The sequential steps towards the construction and exploitation of the GRSF

In this wiki page we discuss about the requirements and the technical solutions towards the construction and maintenance of the knowledge base.

Requirements

The administrator should be able to initiate the process of the construction of the GRSF knowledge base from the GRSF VRE, as well as to inspect the results. It is also important that he has the control of choosing whether he wants to reconstruct the entire knowledge base or only a part of it.

After the construction of the knowledge base, the user should be able to inspect specific stocks (or fisheries) and if the information they contain are correct approve them or reject them. This means that all the records in the knowledge base have an initial flag set to pending, which can be afterwards be changed to either approved or rejected. Furthermore the user will be able to annotate particular records (i.e. describing why a record has been rejected or wrong values).

Tools and Services

In general we will need two families of components; one for the construction of the GRSF KB, and one for the exploitation of the GRSF KB and for exposing its contents as well as for updating certain parts of it.

Construction and maintenance of GRSF KB

For the construction of the knowledge base we are going to use MatWare. MatWare is framework that automates the process of constructing semantic warehouses. We use the term semantic warehouse to refer to a read-only set of RDF triples fetched (and transformed) from different sources that aims at serving a particular set of query requirements. MatWare automatically fetches contents from the underlying sources using several access methods (SPARQL endpoints, HTTP accessible files, JDBC). The fetched data are stored (in their original form or after transforming them) in a RDF triplestore. To tackle the provenance requirements, several levels are supported: (a) at URIs and values level, (b) at triple level (separate graphspaces) and (c) at query level. MatWare also supports the refreshing of the warehouse by replacing specific sources as they evolve (instead of reconstructing the whole warehouse from scratch).
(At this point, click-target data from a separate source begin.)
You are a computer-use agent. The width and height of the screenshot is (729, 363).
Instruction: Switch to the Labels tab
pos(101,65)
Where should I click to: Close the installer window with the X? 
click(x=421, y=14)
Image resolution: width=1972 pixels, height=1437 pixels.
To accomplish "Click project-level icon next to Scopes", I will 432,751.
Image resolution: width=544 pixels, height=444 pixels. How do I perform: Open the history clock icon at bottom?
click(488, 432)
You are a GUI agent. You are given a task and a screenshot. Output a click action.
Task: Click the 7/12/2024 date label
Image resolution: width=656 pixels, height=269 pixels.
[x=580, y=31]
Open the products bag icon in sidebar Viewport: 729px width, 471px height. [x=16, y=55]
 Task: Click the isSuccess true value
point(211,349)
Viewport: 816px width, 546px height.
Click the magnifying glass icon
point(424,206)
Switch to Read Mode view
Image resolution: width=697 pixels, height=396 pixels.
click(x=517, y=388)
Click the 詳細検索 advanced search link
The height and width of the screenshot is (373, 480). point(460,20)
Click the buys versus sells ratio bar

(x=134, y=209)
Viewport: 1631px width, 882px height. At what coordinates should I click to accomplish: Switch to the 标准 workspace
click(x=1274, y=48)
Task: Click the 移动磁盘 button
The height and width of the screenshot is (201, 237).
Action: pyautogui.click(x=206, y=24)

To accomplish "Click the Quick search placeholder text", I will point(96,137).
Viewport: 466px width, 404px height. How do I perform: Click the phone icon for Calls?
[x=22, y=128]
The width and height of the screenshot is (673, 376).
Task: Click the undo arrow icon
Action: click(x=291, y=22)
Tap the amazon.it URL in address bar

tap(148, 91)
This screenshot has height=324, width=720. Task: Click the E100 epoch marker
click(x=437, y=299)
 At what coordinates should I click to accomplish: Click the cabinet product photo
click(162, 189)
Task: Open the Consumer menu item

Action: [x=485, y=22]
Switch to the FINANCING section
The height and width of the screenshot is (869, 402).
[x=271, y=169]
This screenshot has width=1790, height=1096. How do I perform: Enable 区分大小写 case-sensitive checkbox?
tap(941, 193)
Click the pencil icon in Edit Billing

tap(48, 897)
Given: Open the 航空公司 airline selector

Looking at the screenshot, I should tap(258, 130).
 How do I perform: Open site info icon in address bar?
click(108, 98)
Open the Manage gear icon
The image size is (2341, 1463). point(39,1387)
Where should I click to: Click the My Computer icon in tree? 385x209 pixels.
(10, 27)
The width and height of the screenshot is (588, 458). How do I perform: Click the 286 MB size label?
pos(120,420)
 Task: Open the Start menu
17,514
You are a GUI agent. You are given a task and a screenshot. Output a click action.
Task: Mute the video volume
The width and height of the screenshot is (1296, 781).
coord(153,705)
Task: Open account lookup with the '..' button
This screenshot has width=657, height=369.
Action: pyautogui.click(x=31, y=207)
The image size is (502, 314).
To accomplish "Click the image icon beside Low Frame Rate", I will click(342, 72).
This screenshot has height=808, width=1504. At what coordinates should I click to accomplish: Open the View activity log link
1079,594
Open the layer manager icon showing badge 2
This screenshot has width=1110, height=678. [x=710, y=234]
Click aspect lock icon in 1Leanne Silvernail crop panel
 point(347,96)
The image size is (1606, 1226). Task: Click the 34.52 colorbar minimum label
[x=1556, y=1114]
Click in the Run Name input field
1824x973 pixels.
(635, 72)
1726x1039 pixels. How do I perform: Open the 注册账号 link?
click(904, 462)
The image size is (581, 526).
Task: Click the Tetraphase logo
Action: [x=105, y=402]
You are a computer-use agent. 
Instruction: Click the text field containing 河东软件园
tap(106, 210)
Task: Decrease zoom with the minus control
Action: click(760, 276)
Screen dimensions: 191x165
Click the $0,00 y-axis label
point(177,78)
MatWare has been designed and developed by FORTH. It's license is restricted so that the source code cannot be shared outside FORTH, however the pre-compiled binary packages (the executable files) can be disseminated to other parties, by signing a mutual agreement (where the purpose and the duration have to be specified). A bilateral agreement has already been singed by FORTH and CNR (starting from 12/05/2016 until 01/03/2020).

MatWare is delivered as a software library that can be configured through a configuration file (in XML format). To assist users exploiting MatWare a front-end web application will be developed. The web application will have the following capabilities:

  • configuring the triplestore that will be used (i.e. the connectivity details)
  • review and update the (schema) mappings between the schemata of the underlying sources and the top level ontology
  • change the details as regards the fetching and downloading of the data from the underlying sources
  • modify the instance matching rules (SILK rules)
  • determine the running mode (i.e. reconstruct the knowledge base or refresh only a part of it)
  • inspect the results in terms of connectivity metrics

A possible architecture for the above deployment is shown in the following component diagram. The diagram shows that MatWare framework actually depends on a number of different external configuration files. The main functionality of MatWare webApp is to be able to access and update these configuration files and trigger MatWare though the Controller class.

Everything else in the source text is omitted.